April 23, 2021The Supreme Court has handed down a decision in AMG Capital Management, LLC, et al. v. Federal Trade Commission, No. 19-508 (Apr. 22, 2021) [hereinafter Slip Op.], gutting the FTC’s use of §13(b) of the FTC Act, 15 U.S.C. § 53(b), to obtain equitable monetary relief and, in the words of Miss Ross and the Supremes (1965), bringing the FTC “Nothing But Heartaches.” Background on the case can be found in earlier posts here, here, here, and here.
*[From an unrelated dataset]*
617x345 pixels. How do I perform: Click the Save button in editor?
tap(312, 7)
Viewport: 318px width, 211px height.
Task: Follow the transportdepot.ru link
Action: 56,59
Justice Breyer, writing for a unanimous court, summed it up:
Section 13(b) of the Federal Trade Commission Act authorizes the Commission to obtain, “in proper cases,” a “permanent injunction” in federal court against “any person, partnership, or corporation” that it believes “is violating, or is about to violate, any provision of law” that the Commission enforces. 87 Stat. 592, 15 U. S. C. §53(b). The question presented is whether this statutory language authorizes the Commission to seek, and a court to award, equitable monetary relief such as restitution or disgorgement. We conclude that it does not.
Slip Op. at 1.
The Court pointed out that its task was not to determine whether the ability of the FTC to substitute §13(b) for the administrative procedure in §5 and consumer redress under §19 was desirable, but rather to answer a “more purely legal question,” Slip Op. at 6. It did that by focusing on the text of the statute. Indeed, the first (and very succinct) point in the Court’s analysis of the statute is that “the language [of §13(b)] refers only to injunctions.” Id. The “coherent enforcement scheme” that the statute intended allowed the FTC to “obtain monetary relief by first invoking its administrative procedures and then §19’s redress provisions (which include limitations). And the Commission may use §13(b) to obtain injunctive relieve while administrative proceedings are foreseen or in progress, or when it seeks only injunctive relief.” Id. at 10.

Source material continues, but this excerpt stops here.